Augusto Cury (Avante) afirmou que pretende reunir o Congresso e o Supremo Tribunal Federal (STF) para discutir um “pacto nacional”. Na avaliação do candidato à Presidência, a relação com a Câmara dos Deputados e o Senado será necessária para formar uma base de apoio e aprovar propostas do Executivo.
Cury também defendeu que o STF limite sua atuação em decisões de caráter legislativo e concentre suas funções na proteção da Constituição. Para ele, a Corte deve atuar como “guardião da Constituição”.
Critérios para o governo
O candidato disse que não pretende negociar cargos para montar um eventual governo. Segundo Cury, ministros e integrantes da administração devem ser escolhidos pela experiência e pelo conhecimento em suas áreas.
Ele afirmou que pretende abandonar a distribuição política de cargos e montar um “time de ouro”. Também declarou que não pretende disputar a reeleição nem construir uma carreira política.
Cury negou ter feito convites a dirigentes e políticos com quem manteve conversas. Entre os nomes citados estão Marcos Pereira, do Republicanos; Renata Abreu, do Podemos; Aécio Neves, do PSDB; Paulinho da Força, do Solidariedade; Ronaldo Caiado; Ratinho Júnior; e Eduardo Leite, os três últimos do PSD.
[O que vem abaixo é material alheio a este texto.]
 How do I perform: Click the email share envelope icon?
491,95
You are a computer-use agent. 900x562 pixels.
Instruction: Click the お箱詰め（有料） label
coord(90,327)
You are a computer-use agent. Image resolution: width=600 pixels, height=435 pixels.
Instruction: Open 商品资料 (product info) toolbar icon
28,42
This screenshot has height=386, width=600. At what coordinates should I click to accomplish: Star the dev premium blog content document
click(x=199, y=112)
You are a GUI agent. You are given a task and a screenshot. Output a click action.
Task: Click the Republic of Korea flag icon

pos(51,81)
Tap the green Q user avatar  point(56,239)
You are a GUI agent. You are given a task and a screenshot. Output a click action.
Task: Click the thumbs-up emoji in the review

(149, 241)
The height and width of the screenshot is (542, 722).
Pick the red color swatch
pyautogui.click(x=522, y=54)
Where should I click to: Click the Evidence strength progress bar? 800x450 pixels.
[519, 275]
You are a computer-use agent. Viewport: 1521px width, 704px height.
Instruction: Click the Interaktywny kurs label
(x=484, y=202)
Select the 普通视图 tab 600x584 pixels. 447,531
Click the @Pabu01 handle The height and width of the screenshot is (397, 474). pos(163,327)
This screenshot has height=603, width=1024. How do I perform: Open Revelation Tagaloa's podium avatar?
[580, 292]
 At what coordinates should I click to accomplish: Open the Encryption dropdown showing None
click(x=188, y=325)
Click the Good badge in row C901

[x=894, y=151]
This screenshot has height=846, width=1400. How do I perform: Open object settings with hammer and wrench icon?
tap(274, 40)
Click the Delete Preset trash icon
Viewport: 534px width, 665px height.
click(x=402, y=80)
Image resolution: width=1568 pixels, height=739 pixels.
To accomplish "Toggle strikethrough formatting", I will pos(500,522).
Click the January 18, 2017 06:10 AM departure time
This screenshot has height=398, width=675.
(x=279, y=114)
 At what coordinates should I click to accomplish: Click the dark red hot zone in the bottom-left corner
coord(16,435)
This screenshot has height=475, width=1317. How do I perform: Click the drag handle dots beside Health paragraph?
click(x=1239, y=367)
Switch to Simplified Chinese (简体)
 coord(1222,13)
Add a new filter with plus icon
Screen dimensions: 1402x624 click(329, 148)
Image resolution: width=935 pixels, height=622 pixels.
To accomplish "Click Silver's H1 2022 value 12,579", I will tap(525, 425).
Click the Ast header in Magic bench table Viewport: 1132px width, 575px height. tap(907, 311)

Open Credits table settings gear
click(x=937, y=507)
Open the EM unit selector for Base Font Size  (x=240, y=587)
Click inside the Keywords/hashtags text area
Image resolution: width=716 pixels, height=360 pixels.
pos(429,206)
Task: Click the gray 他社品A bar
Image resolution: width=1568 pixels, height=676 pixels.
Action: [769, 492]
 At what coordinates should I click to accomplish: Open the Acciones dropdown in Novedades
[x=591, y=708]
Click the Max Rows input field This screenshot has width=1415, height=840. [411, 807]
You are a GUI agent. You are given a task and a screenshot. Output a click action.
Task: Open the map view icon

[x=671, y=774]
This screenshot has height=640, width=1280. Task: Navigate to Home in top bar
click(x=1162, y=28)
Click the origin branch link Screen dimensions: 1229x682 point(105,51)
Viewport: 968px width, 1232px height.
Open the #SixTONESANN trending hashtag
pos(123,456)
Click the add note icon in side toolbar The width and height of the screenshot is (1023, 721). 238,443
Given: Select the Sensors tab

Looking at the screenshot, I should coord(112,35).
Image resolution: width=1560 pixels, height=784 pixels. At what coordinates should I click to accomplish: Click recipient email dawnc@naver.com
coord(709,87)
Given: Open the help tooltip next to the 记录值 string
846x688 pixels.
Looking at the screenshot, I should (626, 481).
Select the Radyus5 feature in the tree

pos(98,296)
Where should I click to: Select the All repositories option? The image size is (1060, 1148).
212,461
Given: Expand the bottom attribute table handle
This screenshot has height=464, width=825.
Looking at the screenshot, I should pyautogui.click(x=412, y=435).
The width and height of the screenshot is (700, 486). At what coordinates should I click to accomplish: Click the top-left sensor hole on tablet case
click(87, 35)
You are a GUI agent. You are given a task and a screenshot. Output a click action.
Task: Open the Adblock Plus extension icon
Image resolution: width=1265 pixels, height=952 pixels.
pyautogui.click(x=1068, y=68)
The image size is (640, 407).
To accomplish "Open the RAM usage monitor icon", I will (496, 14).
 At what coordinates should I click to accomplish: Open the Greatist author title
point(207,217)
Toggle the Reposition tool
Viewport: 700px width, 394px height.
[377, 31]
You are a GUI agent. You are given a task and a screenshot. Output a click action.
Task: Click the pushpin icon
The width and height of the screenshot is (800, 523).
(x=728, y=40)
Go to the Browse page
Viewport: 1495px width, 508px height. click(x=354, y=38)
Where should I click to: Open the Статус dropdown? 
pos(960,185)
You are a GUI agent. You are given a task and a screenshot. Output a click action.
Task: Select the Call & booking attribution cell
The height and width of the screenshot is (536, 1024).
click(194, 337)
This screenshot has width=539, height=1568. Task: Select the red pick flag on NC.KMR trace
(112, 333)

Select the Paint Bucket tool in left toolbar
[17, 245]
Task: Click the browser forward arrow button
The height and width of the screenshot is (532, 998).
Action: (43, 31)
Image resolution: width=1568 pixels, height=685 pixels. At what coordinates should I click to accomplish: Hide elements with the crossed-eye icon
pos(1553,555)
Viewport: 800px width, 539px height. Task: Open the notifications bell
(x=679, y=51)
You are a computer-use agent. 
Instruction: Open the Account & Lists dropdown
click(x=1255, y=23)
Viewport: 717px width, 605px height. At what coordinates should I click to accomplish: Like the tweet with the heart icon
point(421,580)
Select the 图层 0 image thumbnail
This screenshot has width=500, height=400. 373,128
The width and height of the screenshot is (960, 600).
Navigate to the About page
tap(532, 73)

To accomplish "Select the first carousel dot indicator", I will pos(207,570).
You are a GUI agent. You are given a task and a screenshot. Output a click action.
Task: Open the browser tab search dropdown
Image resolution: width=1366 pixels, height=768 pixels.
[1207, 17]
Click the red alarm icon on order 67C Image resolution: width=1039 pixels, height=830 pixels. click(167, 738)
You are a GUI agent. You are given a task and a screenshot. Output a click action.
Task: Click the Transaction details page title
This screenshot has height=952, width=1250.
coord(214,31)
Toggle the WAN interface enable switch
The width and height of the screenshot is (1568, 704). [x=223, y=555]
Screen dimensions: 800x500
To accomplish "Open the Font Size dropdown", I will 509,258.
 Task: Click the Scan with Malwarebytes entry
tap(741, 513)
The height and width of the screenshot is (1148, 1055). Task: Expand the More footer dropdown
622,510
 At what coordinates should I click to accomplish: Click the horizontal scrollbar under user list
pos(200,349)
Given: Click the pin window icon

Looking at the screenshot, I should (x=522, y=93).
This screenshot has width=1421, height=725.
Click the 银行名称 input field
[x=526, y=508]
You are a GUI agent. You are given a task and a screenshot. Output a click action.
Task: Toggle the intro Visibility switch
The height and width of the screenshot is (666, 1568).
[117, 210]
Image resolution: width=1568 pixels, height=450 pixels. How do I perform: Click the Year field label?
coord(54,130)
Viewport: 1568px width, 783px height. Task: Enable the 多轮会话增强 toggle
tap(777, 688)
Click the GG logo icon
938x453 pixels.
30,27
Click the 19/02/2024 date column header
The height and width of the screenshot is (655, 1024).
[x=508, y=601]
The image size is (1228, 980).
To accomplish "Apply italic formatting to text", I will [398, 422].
“Eu não tô dizendo que eu vou chamá-los, citei alguns nomes”, afirmou o candidato ao negar que os contatos representassem convites para um eventual governo. Ele voltou a rejeitar a distribuição de cargos como forma de obter apoio político e defendeu a seleção de nomes pela capacidade técnica.
Disputa presidencial
Cury afirmou nesta segunda-feira (7) que pretende “aposentar” Luiz Inácio Lula da Silva (PT) caso avance ao segundo turno da eleição. O candidato disse que Lula preferiria enfrentar Flávio Bolsonaro (PL) nessa etapa da disputa.
“O sonho de Lula da Silva é ter Flávio Bolsonaro no segundo turno. O pesadelo do Lula da Silva é me ter no segundo turno, porque eu vou aposentar o Lula”, declarou Cury.